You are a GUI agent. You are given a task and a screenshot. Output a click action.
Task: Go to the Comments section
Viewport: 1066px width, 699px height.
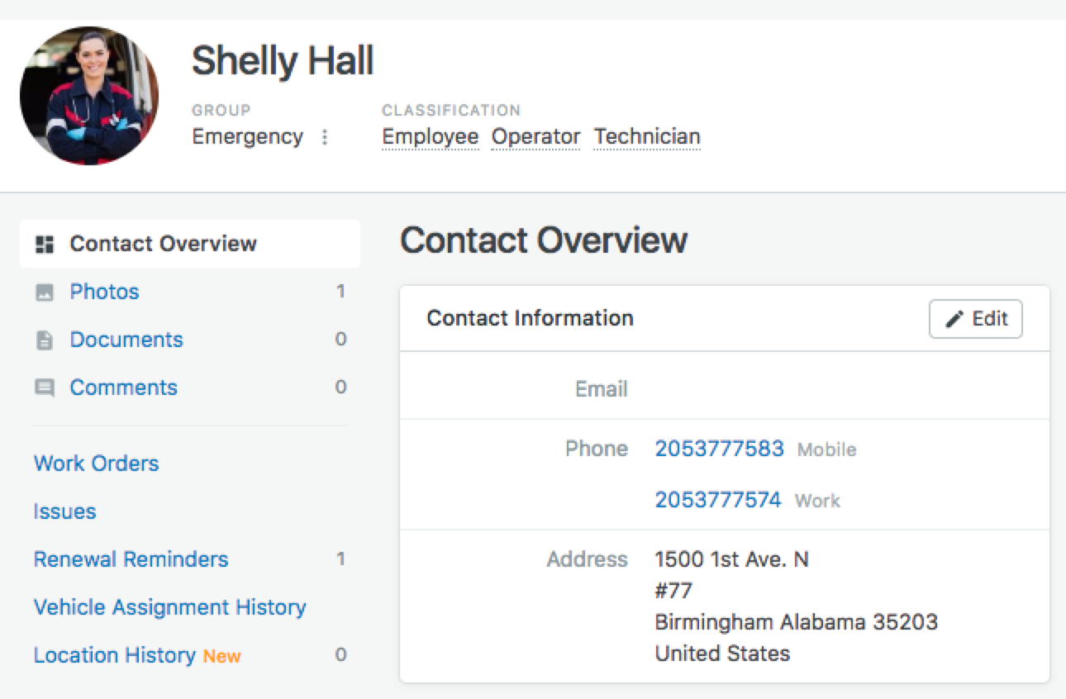pyautogui.click(x=123, y=388)
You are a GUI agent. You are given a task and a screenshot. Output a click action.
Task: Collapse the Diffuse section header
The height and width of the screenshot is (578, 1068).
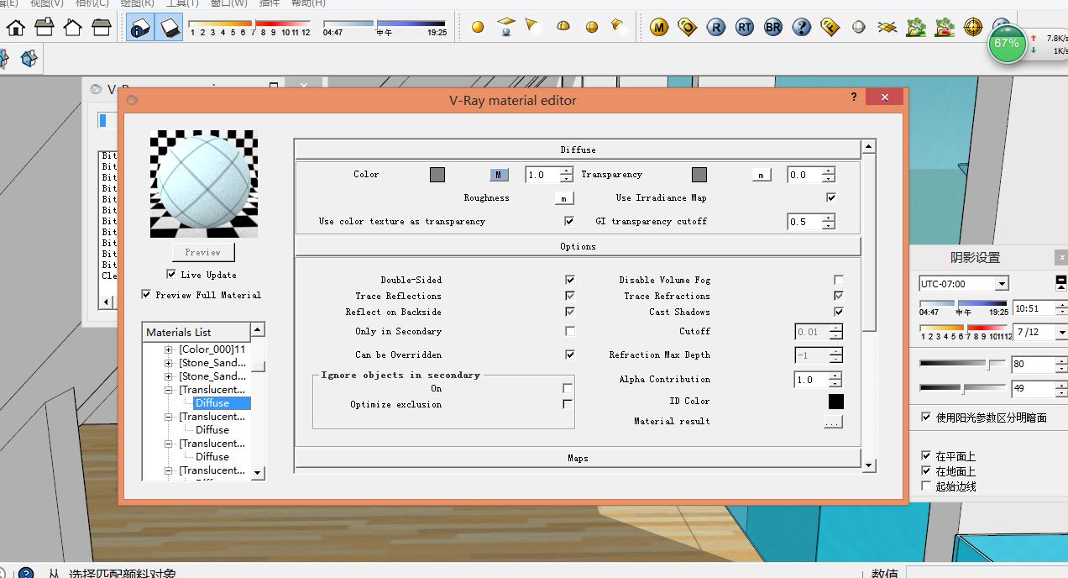click(578, 150)
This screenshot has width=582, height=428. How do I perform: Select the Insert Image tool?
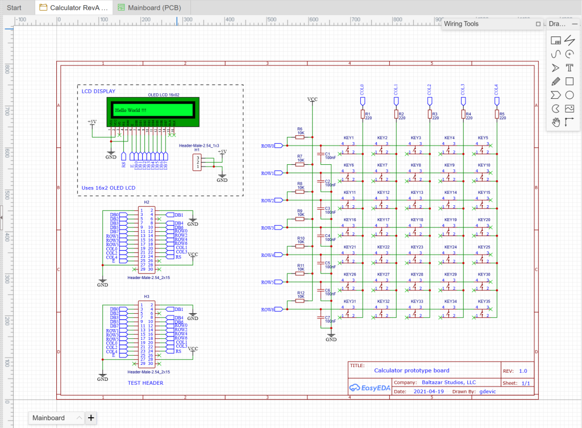pyautogui.click(x=569, y=109)
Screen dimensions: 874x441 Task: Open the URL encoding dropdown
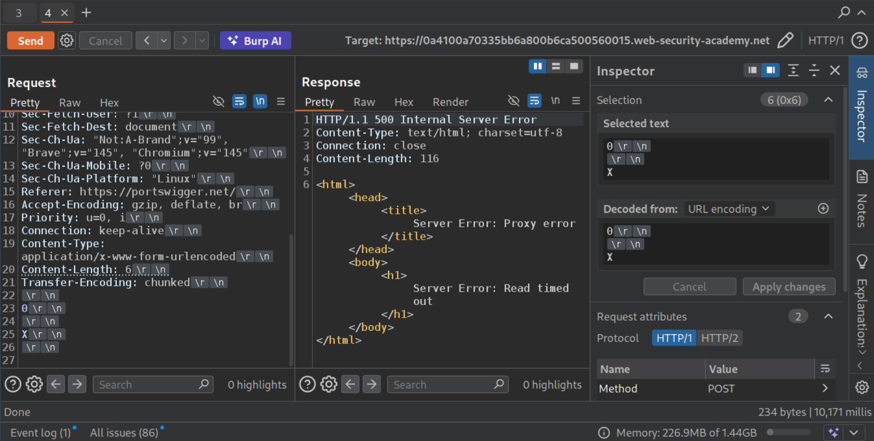tap(729, 209)
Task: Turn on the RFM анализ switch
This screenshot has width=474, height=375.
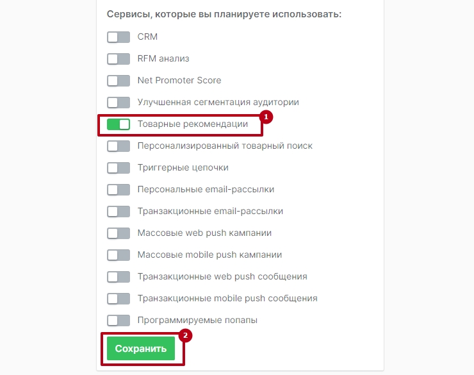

## About this exercise
Transcribe exactly the lines above, running from the one that contains "This screenshot has width=582, height=428." through the final line of the listing, and skip every picture.

## Finished exercise
This screenshot has width=582, height=428. How do I perform: Select the Insert Image tool?
pyautogui.click(x=569, y=109)
Screen dimensions: 874x441 Task: Open the URL encoding dropdown
tap(729, 209)
Task: Turn on the RFM анализ switch
This screenshot has width=474, height=375.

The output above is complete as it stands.